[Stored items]
================

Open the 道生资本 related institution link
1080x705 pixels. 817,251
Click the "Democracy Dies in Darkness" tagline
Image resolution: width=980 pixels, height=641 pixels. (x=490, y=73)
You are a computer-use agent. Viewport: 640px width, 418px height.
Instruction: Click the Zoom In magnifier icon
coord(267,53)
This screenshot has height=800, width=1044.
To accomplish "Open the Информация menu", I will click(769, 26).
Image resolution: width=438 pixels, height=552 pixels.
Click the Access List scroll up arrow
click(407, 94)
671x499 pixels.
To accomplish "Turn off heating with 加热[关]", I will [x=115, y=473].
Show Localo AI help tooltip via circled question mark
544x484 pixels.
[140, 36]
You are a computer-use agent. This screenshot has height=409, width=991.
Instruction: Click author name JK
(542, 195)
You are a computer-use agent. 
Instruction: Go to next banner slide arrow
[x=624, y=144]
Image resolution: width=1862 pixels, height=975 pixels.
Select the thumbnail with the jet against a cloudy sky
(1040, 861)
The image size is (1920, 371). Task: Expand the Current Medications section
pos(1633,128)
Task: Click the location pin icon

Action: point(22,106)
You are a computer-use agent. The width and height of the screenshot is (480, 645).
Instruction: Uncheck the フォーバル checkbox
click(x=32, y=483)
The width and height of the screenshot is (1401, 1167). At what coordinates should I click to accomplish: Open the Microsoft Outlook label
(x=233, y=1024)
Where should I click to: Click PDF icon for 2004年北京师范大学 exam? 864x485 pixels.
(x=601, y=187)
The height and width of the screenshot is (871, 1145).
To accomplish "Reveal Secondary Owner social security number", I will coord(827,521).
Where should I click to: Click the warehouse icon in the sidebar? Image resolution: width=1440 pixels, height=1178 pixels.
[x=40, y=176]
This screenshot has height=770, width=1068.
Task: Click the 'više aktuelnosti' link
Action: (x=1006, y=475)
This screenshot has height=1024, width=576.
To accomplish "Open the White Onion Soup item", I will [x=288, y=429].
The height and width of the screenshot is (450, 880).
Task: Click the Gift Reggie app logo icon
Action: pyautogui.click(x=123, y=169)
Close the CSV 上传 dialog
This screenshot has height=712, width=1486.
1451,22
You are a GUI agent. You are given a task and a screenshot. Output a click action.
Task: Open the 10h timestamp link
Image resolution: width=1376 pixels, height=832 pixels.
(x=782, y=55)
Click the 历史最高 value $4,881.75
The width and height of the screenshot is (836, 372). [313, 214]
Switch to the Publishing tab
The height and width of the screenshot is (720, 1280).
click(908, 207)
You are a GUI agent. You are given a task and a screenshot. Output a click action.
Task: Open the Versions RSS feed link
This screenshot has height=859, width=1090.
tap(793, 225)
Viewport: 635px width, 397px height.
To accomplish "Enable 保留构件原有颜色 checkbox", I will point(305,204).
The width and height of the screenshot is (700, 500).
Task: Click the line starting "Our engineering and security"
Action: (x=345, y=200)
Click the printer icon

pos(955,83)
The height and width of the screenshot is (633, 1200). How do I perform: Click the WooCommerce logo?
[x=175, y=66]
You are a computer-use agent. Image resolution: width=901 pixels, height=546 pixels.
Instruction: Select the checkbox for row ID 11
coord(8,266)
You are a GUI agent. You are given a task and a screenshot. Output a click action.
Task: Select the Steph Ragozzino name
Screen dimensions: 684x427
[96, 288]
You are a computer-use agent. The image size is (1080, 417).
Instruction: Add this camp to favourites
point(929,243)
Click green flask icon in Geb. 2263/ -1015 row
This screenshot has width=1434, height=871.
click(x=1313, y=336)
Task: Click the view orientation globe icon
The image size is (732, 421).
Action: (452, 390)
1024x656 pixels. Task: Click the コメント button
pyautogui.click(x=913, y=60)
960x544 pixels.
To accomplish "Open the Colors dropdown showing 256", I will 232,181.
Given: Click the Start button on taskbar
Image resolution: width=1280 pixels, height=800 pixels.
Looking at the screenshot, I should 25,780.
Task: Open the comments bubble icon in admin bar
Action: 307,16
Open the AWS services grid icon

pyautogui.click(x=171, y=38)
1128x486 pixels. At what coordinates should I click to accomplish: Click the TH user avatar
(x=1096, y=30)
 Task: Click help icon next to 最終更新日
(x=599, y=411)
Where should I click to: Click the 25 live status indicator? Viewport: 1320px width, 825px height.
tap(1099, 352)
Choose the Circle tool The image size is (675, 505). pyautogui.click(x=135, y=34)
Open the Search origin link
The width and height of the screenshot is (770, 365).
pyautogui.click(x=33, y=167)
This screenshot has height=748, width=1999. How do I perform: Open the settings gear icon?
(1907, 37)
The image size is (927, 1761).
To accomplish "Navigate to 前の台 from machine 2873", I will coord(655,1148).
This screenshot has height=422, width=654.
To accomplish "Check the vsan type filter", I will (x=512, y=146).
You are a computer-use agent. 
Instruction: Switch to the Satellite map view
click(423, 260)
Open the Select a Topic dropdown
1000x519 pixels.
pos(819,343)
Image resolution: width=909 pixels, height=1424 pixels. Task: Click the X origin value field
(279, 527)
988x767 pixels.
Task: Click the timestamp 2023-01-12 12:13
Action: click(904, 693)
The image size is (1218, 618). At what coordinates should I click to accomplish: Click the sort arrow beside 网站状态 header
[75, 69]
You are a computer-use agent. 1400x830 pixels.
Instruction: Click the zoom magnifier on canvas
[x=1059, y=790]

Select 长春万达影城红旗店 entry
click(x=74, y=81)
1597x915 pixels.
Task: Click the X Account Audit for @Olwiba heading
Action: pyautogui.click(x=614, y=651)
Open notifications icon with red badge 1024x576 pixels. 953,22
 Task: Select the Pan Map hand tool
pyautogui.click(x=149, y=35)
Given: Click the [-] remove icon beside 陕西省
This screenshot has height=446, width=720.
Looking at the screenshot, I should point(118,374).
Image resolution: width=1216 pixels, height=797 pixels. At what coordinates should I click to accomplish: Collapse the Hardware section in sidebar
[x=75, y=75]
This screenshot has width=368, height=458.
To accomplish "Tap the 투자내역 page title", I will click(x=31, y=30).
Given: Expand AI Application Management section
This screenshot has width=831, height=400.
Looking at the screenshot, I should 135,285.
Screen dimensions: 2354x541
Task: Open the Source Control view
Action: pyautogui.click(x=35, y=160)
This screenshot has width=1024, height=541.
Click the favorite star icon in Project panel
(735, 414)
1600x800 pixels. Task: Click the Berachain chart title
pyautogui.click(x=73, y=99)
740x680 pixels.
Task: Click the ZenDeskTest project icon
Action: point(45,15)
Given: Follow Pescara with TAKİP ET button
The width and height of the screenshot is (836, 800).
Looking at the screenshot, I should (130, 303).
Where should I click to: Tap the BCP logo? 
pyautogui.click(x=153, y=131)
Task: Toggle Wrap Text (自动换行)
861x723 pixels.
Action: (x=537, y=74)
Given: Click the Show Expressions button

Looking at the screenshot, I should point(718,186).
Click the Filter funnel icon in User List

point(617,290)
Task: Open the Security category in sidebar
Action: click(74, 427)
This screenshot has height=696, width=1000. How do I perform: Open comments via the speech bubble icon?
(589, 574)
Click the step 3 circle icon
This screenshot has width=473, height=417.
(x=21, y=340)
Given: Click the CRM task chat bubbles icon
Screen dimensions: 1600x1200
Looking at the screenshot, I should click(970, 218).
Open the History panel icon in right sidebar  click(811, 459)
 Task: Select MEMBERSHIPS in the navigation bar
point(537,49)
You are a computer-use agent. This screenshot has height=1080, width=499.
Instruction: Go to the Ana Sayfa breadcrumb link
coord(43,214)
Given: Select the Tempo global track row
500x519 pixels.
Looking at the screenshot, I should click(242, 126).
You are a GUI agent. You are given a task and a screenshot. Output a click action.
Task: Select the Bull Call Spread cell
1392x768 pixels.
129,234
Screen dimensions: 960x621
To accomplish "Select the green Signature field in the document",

================

§ Problem
Your task is to copy every record exactly.

§ Solution to the exercise
Open the 道生资本 related institution link
1080x705 pixels. 817,251
Click the "Democracy Dies in Darkness" tagline
Image resolution: width=980 pixels, height=641 pixels. (x=490, y=73)
You are a computer-use agent. Viewport: 640px width, 418px height.
Instruction: Click the Zoom In magnifier icon
coord(267,53)
This screenshot has height=800, width=1044.
To accomplish "Open the Информация menu", I will click(769, 26).
Image resolution: width=438 pixels, height=552 pixels.
Click the Access List scroll up arrow
click(407, 94)
671x499 pixels.
To accomplish "Turn off heating with 加热[关]", I will [x=115, y=473].
Show Localo AI help tooltip via circled question mark
544x484 pixels.
[140, 36]
You are a computer-use agent. This screenshot has height=409, width=991.
Instruction: Click author name JK
(542, 195)
You are a computer-use agent. 
Instruction: Go to next banner slide arrow
[x=624, y=144]
Image resolution: width=1862 pixels, height=975 pixels.
Select the thumbnail with the jet against a cloudy sky
(1040, 861)
The image size is (1920, 371). Task: Expand the Current Medications section
pos(1633,128)
Task: Click the location pin icon

Action: point(22,106)
You are a computer-use agent. The width and height of the screenshot is (480, 645).
Instruction: Uncheck the フォーバル checkbox
click(x=32, y=483)
The width and height of the screenshot is (1401, 1167). At what coordinates should I click to accomplish: Open the Microsoft Outlook label
(x=233, y=1024)
Where should I click to: Click PDF icon for 2004年北京师范大学 exam? 864x485 pixels.
(x=601, y=187)
The height and width of the screenshot is (871, 1145).
To accomplish "Reveal Secondary Owner social security number", I will coord(827,521).
Where should I click to: Click the warehouse icon in the sidebar? Image resolution: width=1440 pixels, height=1178 pixels.
[x=40, y=176]
This screenshot has height=770, width=1068.
Task: Click the 'više aktuelnosti' link
Action: (x=1006, y=475)
This screenshot has height=1024, width=576.
To accomplish "Open the White Onion Soup item", I will [x=288, y=429].
The height and width of the screenshot is (450, 880).
Task: Click the Gift Reggie app logo icon
Action: pyautogui.click(x=123, y=169)
Close the CSV 上传 dialog
This screenshot has height=712, width=1486.
1451,22
You are a GUI agent. You are given a task and a screenshot. Output a click action.
Task: Open the 10h timestamp link
Image resolution: width=1376 pixels, height=832 pixels.
(x=782, y=55)
Click the 历史最高 value $4,881.75
The width and height of the screenshot is (836, 372). [313, 214]
Switch to the Publishing tab
The height and width of the screenshot is (720, 1280).
click(908, 207)
You are a GUI agent. You are given a task and a screenshot. Output a click action.
Task: Open the Versions RSS feed link
This screenshot has height=859, width=1090.
tap(793, 225)
Viewport: 635px width, 397px height.
To accomplish "Enable 保留构件原有颜色 checkbox", I will point(305,204).
The width and height of the screenshot is (700, 500).
Task: Click the line starting "Our engineering and security"
Action: (x=345, y=200)
Click the printer icon

pos(955,83)
The height and width of the screenshot is (633, 1200). How do I perform: Click the WooCommerce logo?
[x=175, y=66]
You are a computer-use agent. Image resolution: width=901 pixels, height=546 pixels.
Instruction: Select the checkbox for row ID 11
coord(8,266)
You are a GUI agent. You are given a task and a screenshot. Output a click action.
Task: Select the Steph Ragozzino name
Screen dimensions: 684x427
[96, 288]
You are a computer-use agent. The image size is (1080, 417).
Instruction: Add this camp to favourites
point(929,243)
Click green flask icon in Geb. 2263/ -1015 row
This screenshot has width=1434, height=871.
click(x=1313, y=336)
Task: Click the view orientation globe icon
The image size is (732, 421).
Action: (452, 390)
1024x656 pixels. Task: Click the コメント button
pyautogui.click(x=913, y=60)
960x544 pixels.
To accomplish "Open the Colors dropdown showing 256", I will 232,181.
Given: Click the Start button on taskbar
Image resolution: width=1280 pixels, height=800 pixels.
Looking at the screenshot, I should 25,780.
Task: Open the comments bubble icon in admin bar
Action: 307,16
Open the AWS services grid icon

pyautogui.click(x=171, y=38)
1128x486 pixels. At what coordinates should I click to accomplish: Click the TH user avatar
(x=1096, y=30)
 Task: Click help icon next to 最終更新日
(x=599, y=411)
Where should I click to: Click the 25 live status indicator? Viewport: 1320px width, 825px height.
tap(1099, 352)
Choose the Circle tool The image size is (675, 505). pyautogui.click(x=135, y=34)
Open the Search origin link
The width and height of the screenshot is (770, 365).
pyautogui.click(x=33, y=167)
This screenshot has height=748, width=1999. How do I perform: Open the settings gear icon?
(1907, 37)
The image size is (927, 1761).
To accomplish "Navigate to 前の台 from machine 2873", I will coord(655,1148).
This screenshot has height=422, width=654.
To accomplish "Check the vsan type filter", I will (x=512, y=146).
You are a computer-use agent. 
Instruction: Switch to the Satellite map view
click(423, 260)
Open the Select a Topic dropdown
1000x519 pixels.
pos(819,343)
Image resolution: width=909 pixels, height=1424 pixels. Task: Click the X origin value field
(279, 527)
988x767 pixels.
Task: Click the timestamp 2023-01-12 12:13
Action: click(904, 693)
The image size is (1218, 618). At what coordinates should I click to accomplish: Click the sort arrow beside 网站状态 header
[75, 69]
You are a computer-use agent. 1400x830 pixels.
Instruction: Click the zoom magnifier on canvas
[x=1059, y=790]

Select 长春万达影城红旗店 entry
click(x=74, y=81)
1597x915 pixels.
Task: Click the X Account Audit for @Olwiba heading
Action: pyautogui.click(x=614, y=651)
Open notifications icon with red badge 1024x576 pixels. 953,22
 Task: Select the Pan Map hand tool
pyautogui.click(x=149, y=35)
Given: Click the [-] remove icon beside 陕西省
This screenshot has height=446, width=720.
Looking at the screenshot, I should point(118,374).
Image resolution: width=1216 pixels, height=797 pixels. At what coordinates should I click to accomplish: Collapse the Hardware section in sidebar
[x=75, y=75]
This screenshot has width=368, height=458.
To accomplish "Tap the 투자내역 page title", I will click(x=31, y=30).
Given: Expand AI Application Management section
This screenshot has width=831, height=400.
Looking at the screenshot, I should 135,285.
Screen dimensions: 2354x541
Task: Open the Source Control view
Action: pyautogui.click(x=35, y=160)
This screenshot has width=1024, height=541.
Click the favorite star icon in Project panel
(735, 414)
1600x800 pixels. Task: Click the Berachain chart title
pyautogui.click(x=73, y=99)
740x680 pixels.
Task: Click the ZenDeskTest project icon
Action: point(45,15)
Given: Follow Pescara with TAKİP ET button
The width and height of the screenshot is (836, 800).
Looking at the screenshot, I should (130, 303).
Where should I click to: Tap the BCP logo? 
pyautogui.click(x=153, y=131)
Task: Toggle Wrap Text (自动换行)
861x723 pixels.
Action: (x=537, y=74)
Given: Click the Show Expressions button

Looking at the screenshot, I should point(718,186).
Click the Filter funnel icon in User List

point(617,290)
Task: Open the Security category in sidebar
Action: click(74, 427)
This screenshot has height=696, width=1000. How do I perform: Open comments via the speech bubble icon?
(589, 574)
Click the step 3 circle icon
This screenshot has width=473, height=417.
(x=21, y=340)
Given: Click the CRM task chat bubbles icon
Screen dimensions: 1600x1200
Looking at the screenshot, I should click(970, 218).
Open the History panel icon in right sidebar  click(811, 459)
 Task: Select MEMBERSHIPS in the navigation bar
point(537,49)
You are a computer-use agent. This screenshot has height=1080, width=499.
Instruction: Go to the Ana Sayfa breadcrumb link
coord(43,214)
Given: Select the Tempo global track row
500x519 pixels.
Looking at the screenshot, I should click(242, 126).
You are a GUI agent. You are given a task and a screenshot. Output a click action.
Task: Select the Bull Call Spread cell
1392x768 pixels.
129,234
Screen dimensions: 960x621
To accomplish "Select the green Signature field in the document",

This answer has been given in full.